Does the NFT craze actually matter?
The NFT market is still defying reason, but then again that’s kind of its thing. But one thing I’m especially unsure about lately as I see JPGs continue to sell for millions of dollars is… does any of this actually matter?
I’ve spent a lot of time over the last year grappling with the NFT market, at times I’ve lost sleep over it. As a reporter frequently covering this market, I don’t own or trade the little images myself, but that hasn’t stopped me from obsessing over the fluctuations in their prices and scouring Discords trying to follow the trends.
I’ve tuned into countless Twitter Spaces and lurked subreddits trying to understand it all. I’ve also done my best to keep most of that out of this newsletter — it’s a weird niche interest that’s especially niche at the moment — but as Bitcoin flirts with a new all-time-high and the NFT mania persists, just consider this a timely update.

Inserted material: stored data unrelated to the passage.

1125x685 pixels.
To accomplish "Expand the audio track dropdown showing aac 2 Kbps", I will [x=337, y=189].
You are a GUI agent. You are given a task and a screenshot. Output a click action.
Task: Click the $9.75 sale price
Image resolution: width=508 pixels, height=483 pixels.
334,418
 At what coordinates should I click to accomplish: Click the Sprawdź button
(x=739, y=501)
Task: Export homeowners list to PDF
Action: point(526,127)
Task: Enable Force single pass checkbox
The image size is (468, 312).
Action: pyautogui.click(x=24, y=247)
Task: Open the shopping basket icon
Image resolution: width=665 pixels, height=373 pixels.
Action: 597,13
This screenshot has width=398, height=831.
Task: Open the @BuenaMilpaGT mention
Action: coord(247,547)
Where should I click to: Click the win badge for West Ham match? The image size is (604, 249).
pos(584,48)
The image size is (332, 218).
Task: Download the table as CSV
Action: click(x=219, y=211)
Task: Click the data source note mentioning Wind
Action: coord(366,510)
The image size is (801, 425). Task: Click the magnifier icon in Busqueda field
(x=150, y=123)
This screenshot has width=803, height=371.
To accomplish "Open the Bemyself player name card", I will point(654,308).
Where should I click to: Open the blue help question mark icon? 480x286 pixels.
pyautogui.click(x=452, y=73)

So, in the past month, investors have continued dropping billions upon billions of dollars on NFTs. OpenSea has seen more than $3 billion in transaction volume in the past 30 days, and that number is actually way down quite a bit from August, showcasing just how much off-peak money continues to flow into NFTs.
All of that money has gone to some colorful places. One of the bigger success stories of the past month has been the platform CrypToadz which investors dumped $100 million into. They look like this. In the past couple weeks, a brand new project called MekaVerse saw $130 million in transaction volume.
They’re a bit prettier, but would you spend more than $8,000 on one? The platform Cryptoslam (where I pulled most of the data I reference here) is tracking 163 platforms which did more than $1 million in volume in the past 30 days, a number which doesn’t even account for individual artists selling their work on platforms like OpenSea.
Larger-scale projects can represent more traditional gaming titles with more complex in-game economies while smaller-scale projects simply look more like fine art markets teamed with exclusive social clubs. Some smaller-scale projects have the ambition to eventually become larger-scale ones, but many have capped the number of NFTs in their projects and are designed to be exclusive.
In the past 30 days, Axie Infinity did more than $500 million in sales spread across nearly 2 million transactions and over 350,000 buyers. On the flip side, CryptoPunks did $200 million in sales during that same time frame across 484 transactions and 309 buyers.
Generally, when I’m talking about some of these big sales from smaller-scale projects with friends of mine, the first thing they mention is how this is probably all just money laundering. While I’d certainly imagine some of that is happening, that’s ultimately a much more boring explanation than my best guess of what’s really going on, which is that a group of several thousand investors have separately rationalized irrational investing. They just happen to have chosen to do so through buying pixel art and drawings of animals.
While some investors might suggest that a handful of the earliest NFTs hold intrinsic value as historic objects, there are plenty of brand new NFT projects earning ten-million dollar valuations on day one with low amounts of effort and imagination.
Most of these investors are also people who have held onto Ethereum through its waves and have grown fundamentally averse to cashing out, meaning they’re less likely to sell the NFTs they buy unless they’re just trying to buy another more expensive NFT or have been made an offer too good to refuse.
As a result, many high-value smaller-scale projects stay liquid on the low-end while fewer sales of the rarer items underpin the massive valuations of the projects and those occasional big buys keep pushing prices higher.
All of this babbling of mine is to say, what’s happening here is strange. It’s also an incredibly large amount of noise mostly coming from a few thousand buyers.
But when most investors talk about mainstream adoption and future use cases, they’re looking at the creation of more larger-scale projects like Axie and Top Shot which embody many of the technical bells and whistles of crypto economics in more user-friendly packages that can reach the mainstream.
NFTs as a concept for driving more complex virtual economies is, indeed, really fascinating, but I don’t think there are as many takeaways to draw from billions of dollars flowing into digital art and these smaller-scale projects like CrypToadz as many crypto investors and venture capitalists are trying to convince themselves.
Only three NFT platforms out there had more than 10,000 active unique buyers in their community in the past 30 days, and while the successes of platforms like Axie Infinity are definitely worth dissecting, it also seems clear we’re in the midst of a speculative frenzy and it’s not a very easy time to draw sober conclusions about what all this madness means for the future of the web.